Availability bias A tendency to favour a diagnosis because of a case the clinician has seen recently.
Anchoring bias Where a prior diagnosis is favoured but is misleading. The clinician persists with the initial diagnosis and is unwilling to change his/her mind.
Framing bias Features that do not fit with the favoured diagnosis are ignored.
Confirmation bias When information is selectively chosen to confirm, not refute, a hypothesis. The clinician only seeks or takes note of information that will confirm his/her diagnosis and does not seek or ignores information that will challenge it.
Premature closure Failing to look for additional information after reaching a potential diagnosis and, as a result, narrowing the choice of diagnostic hypotheses too early.

      And finally, the disadvantage of relying entirely on pattern recognition to solve clinical problems means that should the clinician realise subsequently that his/her pattern recognition was incorrect, there is no logical intellectual framework to help reassess the patient. Thus, pattern‐based assessment of clinical cases can result at best in a speedy, correct, ‘good value’ diagnosis but at worst in wasted time and money and, sometimes, it endangers the patient’s life.

      I’ll do bloods!

      Routine diagnostic tests such as haematology, biochemistry and urinalysis can be enormously useful in progressing the understanding of a patient’s clinical condition. However, relying on blood tests (often called a minimum database) to give us more information about the patient before we form any assessment of possible diagnoses can be useful for disorders of some body systems but totally unhelpful for others.

      Serious, even life‐threatening, disorders of the gut, brain, nerves, muscles, pancreas (in cats) and heart, for example, rarely cause significant changes in haematological and biochemical parameters that are measured on routine tests performed in practice. Over‐reliance on blood tests to steer us in the right clinical direction can also be problematical when the results do not clearly confirm a diagnosis. The veterinarian can waste much time and the client’s money searching without much direction for clues as to what is wrong with the patient. And of course, the financial implications of non‐discriminatory blood testing can be considerable, and many clients are unable or unwilling to pay for comprehensive testing. Using blood testing to ‘screen’ for diagnoses can be misleading, as the sensitivity and specificity of any test are very much influenced by the precision of the test and the prevalence of a disorder in the population.

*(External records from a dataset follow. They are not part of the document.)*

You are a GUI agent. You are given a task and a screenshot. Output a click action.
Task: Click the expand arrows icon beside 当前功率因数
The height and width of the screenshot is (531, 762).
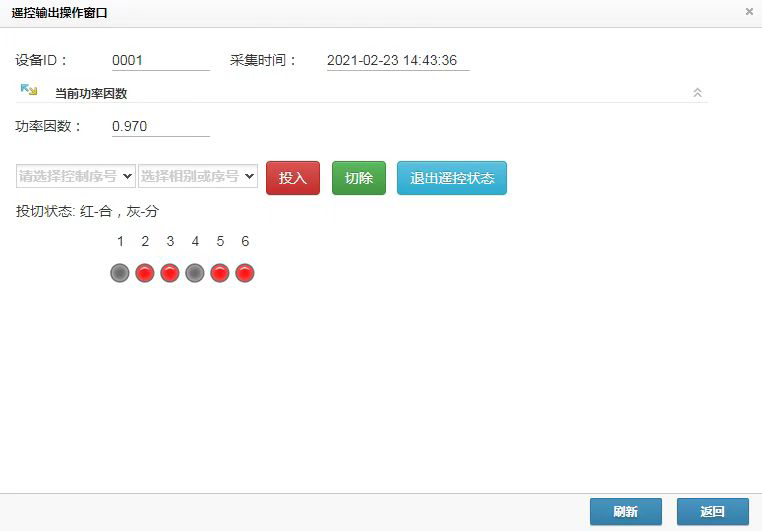click(x=29, y=90)
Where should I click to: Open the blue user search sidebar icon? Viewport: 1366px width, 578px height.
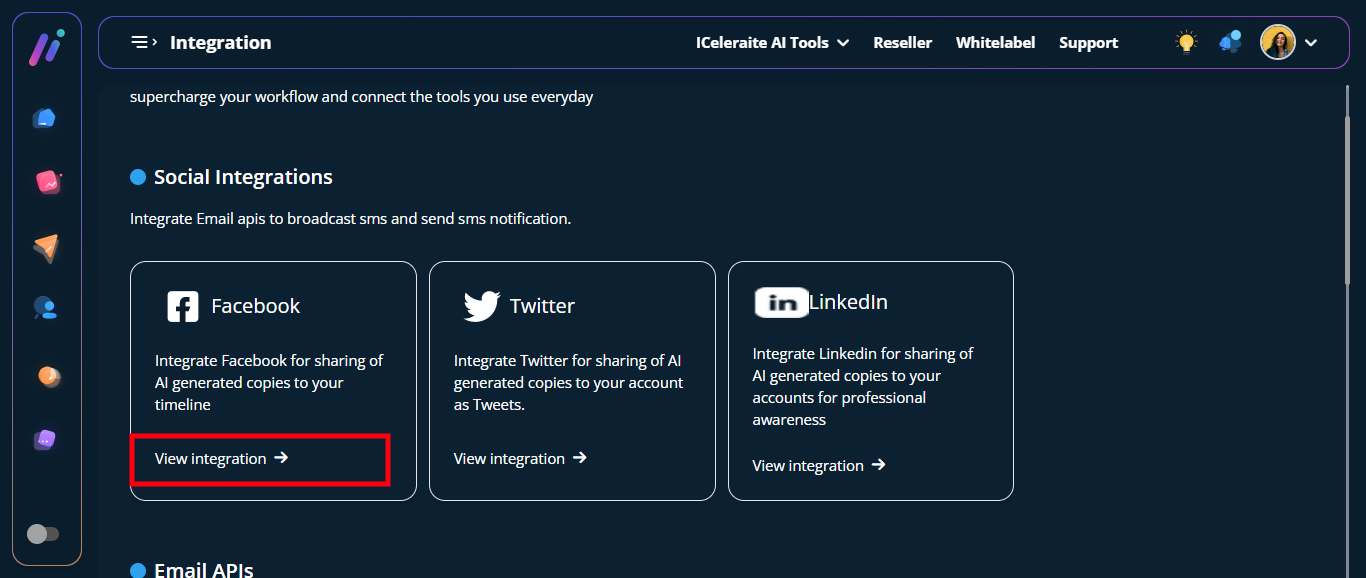coord(46,309)
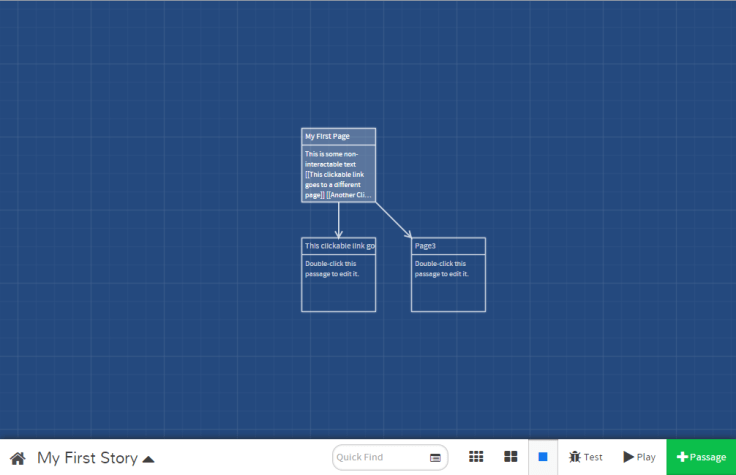Image resolution: width=736 pixels, height=475 pixels.
Task: Click the plus icon on Passage button
Action: (682, 457)
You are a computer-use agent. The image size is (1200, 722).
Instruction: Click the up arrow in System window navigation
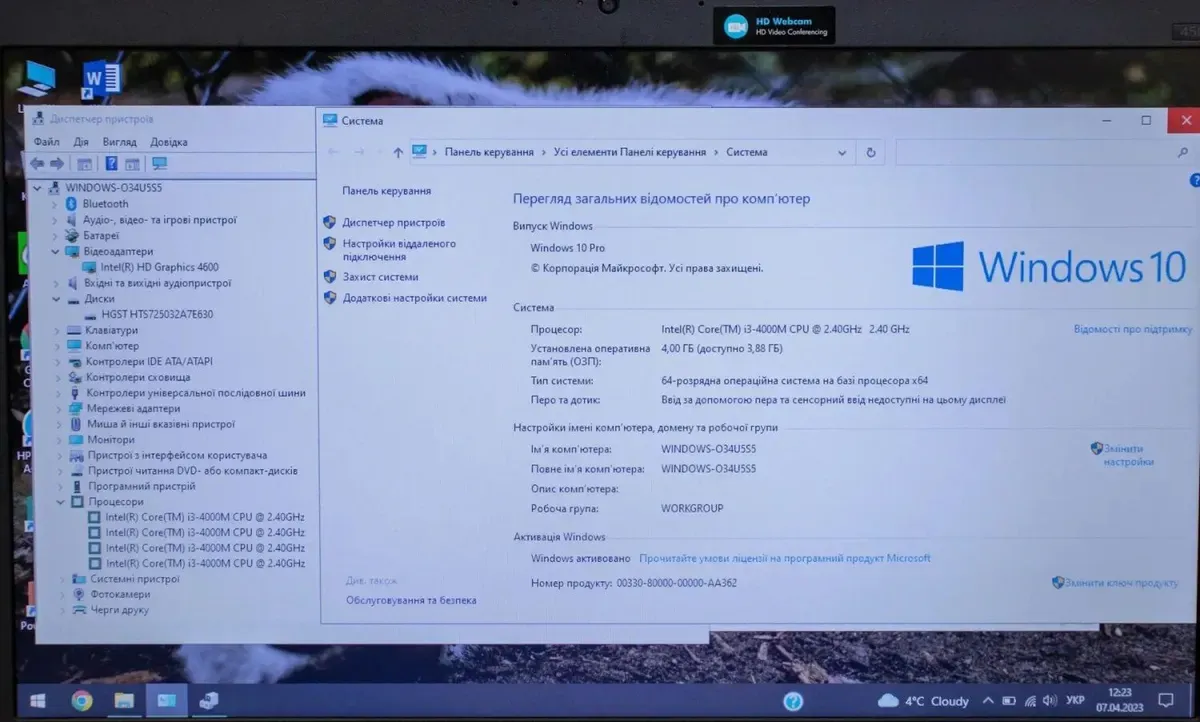[x=398, y=153]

      You also have to know about and remember lots of diagnoses for this approach to be effective. This is problematical if the veterinarian does not recognise or remember potential diagnoses (e.g. for Brutus) or if, as discussed previously, the pattern of clinical signs doesn’t suggest many feasible differentials (e.g. for Erroll). It is also less useful for inexperienced veterinarians or veterinarians returning to practice after a career break or changing their area of practice.

      It is for all of these reasons that we hope this book will enhance your problem‐solving skills as well as build your knowledge base about key pathophysiological principles. We want to assist you to develop a framework for a structured approach to clinical problems that is easy to remember, robust and can be applied in principle to a wide range of clinical problems. The formal term for this is problem‐based inductive clinical reasoning.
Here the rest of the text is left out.